• [Required task A]:
Copy word for word the part of the Z31 forum thread that begins with the words containing "I love the Z31." and ends with "I have $1500...".
• [Required task B]:
Extend the forum thread about secretly wanting a Z31 from the point where it stops.

===== Supplied passage

# Closet Z31 fan



## bridrive55 (Aug 26, 2004)

Guys, I've been living a lie. I have a confession to make. All these years of dropping money into my S13 has made me wonder... Isn't there a better way? Don't get me wrong, I love my S13, but I always wanted something that felt more like a sports car. For months I wandered in the darkness like a confused school boy. Yesterday night, it hit me: I'm a closet Z31 fanatic.
I love the Z31. I love the way they look, I love the way they feel, I love the interior, and I love the turbo power. For a tiny chunk of change, they fly. I love the torquey feeling in the engine, and I love the way they handle. I'm an S13 guy who wishes he had a Z31.
I've put thousands of dollars and hundreds of hours into my S13. I swapped in a 1997 KA24DE motor, pimped out the interior, modded the suspension, etc. It's still nothing special. It's still not a true sports car. But after all these years, it seems like I can't just pass the S13 along and buy a Z31... It would be completely contrary to everything I worked so hard for. I can't sell my car for much at all, because the body is in really rough shape. I have $1500... 
I feel like a cheating husband. I basically wedded myself to my S13, but the more I see Z31's, the more I want to be in one. Help!


----------



## ICP Sux0rZ! (Jan 10, 2005)

were here for you brotha! :thumbup: it takes alot to come out like this


----------



## bridrive55 (Aug 26, 2004)

==========
===== Dataset

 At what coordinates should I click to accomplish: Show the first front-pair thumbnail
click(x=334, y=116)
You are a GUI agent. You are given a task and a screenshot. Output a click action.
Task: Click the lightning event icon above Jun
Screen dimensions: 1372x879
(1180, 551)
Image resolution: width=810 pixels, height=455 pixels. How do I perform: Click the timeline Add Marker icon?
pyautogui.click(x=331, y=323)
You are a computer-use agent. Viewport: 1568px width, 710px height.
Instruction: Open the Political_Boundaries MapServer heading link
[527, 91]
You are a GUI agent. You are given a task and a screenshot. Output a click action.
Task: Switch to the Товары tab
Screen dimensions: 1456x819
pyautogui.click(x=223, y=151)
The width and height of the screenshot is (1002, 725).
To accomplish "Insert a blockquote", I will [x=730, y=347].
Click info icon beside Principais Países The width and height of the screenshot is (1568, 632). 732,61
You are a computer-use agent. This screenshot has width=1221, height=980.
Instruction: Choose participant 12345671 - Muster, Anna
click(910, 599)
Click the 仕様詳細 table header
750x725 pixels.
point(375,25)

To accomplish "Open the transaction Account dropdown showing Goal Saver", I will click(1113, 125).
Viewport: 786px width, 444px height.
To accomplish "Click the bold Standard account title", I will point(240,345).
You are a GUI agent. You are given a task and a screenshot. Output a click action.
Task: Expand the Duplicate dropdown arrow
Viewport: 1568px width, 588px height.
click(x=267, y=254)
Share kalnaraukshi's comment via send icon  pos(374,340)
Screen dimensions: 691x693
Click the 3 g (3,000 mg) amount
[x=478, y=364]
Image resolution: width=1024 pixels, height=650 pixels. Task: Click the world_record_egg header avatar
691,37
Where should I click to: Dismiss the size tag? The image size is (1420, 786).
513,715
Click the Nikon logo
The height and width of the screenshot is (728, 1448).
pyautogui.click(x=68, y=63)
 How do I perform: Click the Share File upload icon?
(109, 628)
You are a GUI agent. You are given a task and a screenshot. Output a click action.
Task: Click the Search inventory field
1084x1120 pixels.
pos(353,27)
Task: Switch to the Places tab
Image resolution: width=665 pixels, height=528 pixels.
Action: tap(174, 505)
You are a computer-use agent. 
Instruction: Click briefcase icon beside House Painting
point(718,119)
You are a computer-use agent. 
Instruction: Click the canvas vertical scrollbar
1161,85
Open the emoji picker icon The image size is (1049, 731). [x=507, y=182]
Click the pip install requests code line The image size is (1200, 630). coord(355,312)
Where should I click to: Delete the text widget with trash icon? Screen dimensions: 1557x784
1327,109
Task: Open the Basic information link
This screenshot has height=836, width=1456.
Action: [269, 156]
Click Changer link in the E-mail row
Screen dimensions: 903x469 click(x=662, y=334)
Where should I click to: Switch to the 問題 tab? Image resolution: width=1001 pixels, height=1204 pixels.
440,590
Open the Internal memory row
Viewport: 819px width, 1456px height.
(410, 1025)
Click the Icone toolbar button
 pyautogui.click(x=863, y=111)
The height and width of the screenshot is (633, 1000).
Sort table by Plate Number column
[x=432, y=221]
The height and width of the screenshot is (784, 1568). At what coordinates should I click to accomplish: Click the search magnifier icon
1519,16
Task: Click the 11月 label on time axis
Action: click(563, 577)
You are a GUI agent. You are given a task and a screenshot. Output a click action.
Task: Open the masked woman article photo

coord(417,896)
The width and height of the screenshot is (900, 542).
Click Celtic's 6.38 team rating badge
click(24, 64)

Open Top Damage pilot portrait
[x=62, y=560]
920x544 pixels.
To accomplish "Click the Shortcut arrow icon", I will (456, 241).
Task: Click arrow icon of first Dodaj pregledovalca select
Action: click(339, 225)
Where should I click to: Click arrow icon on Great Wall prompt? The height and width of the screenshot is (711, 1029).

==========

• [Task answer A]:
I love the Z31. I love the way they look, I love the way they feel, I love the interior, and I love the turbo power. For a tiny chunk of change, they fly. I love the torquey feeling in the engine, and I love the way they handle. I'm an S13 guy who wishes he had a Z31.
I've put thousands of dollars and hundreds of hours into my S13. I swapped in a 1997 KA24DE motor, pimped out the interior, modded the suspension, etc. It's still nothing special. It's still not a true sports car. But after all these years, it seems like I can't just pass the S13 along and buy a Z31... It would be completely contrary to everything I worked so hard for. I can't sell my car for much at all, because the body is in really rough shape. I have $1500...

• [Task answer B]:
I dont think I can get a Z31 turbo for $1500. I've been shopping for them all day, but alas, I think I'm stuck to my S13 matrimony. Just remember, Z31 guys, there are those in the S13 community that are very jealous of you.


----------



## Zen31ZR (Mar 24, 2004)

You could find one for $1500, but it would probably need a bit of help, like mine.


----------



## Zen31ZR (Mar 24, 2004)

Hey, if it helps, I'm a closet 240SX fan. Personally I think it's a better sports car than the Z31. The Z31 started as a cruiser car, as evidenced by it's open diff, weak transmission, sloppy suspension design..... Only in late '87 was the Z31 all it could be, with the clutch type LSD, FS5R30A trans (same as the Z32) and still with the T3 turbo (switched to the T25 in '88).


----------



## LethalPhoenix (Mar 10, 2005)

Keep looking, I bought my Z31 for $1000, they are out there. It didn't need very much work at all either, the owner just needed to get rid of it.

Heres the one I got:
http://www.cardomain.com/memberpage/813089

So far the only major expense has been new tires, struts and springs, and that was another $1000, next up is a timing belt change since I donno if the old owner did one at the right time, and the person I bought i from didnt have it during that mileage period. Theres also minor stuf that I fixed, that didn't really cost alot or isn't worth mentioning. All in all I could sell the car for maybe $3000 now to the right buyer.


----------



## SharkRacer (May 18, 2004)

I bought my ZX-T for $350. The body is in excellent shape and the interior is great. It just needs a little motor work. But thats the easy part for me, so....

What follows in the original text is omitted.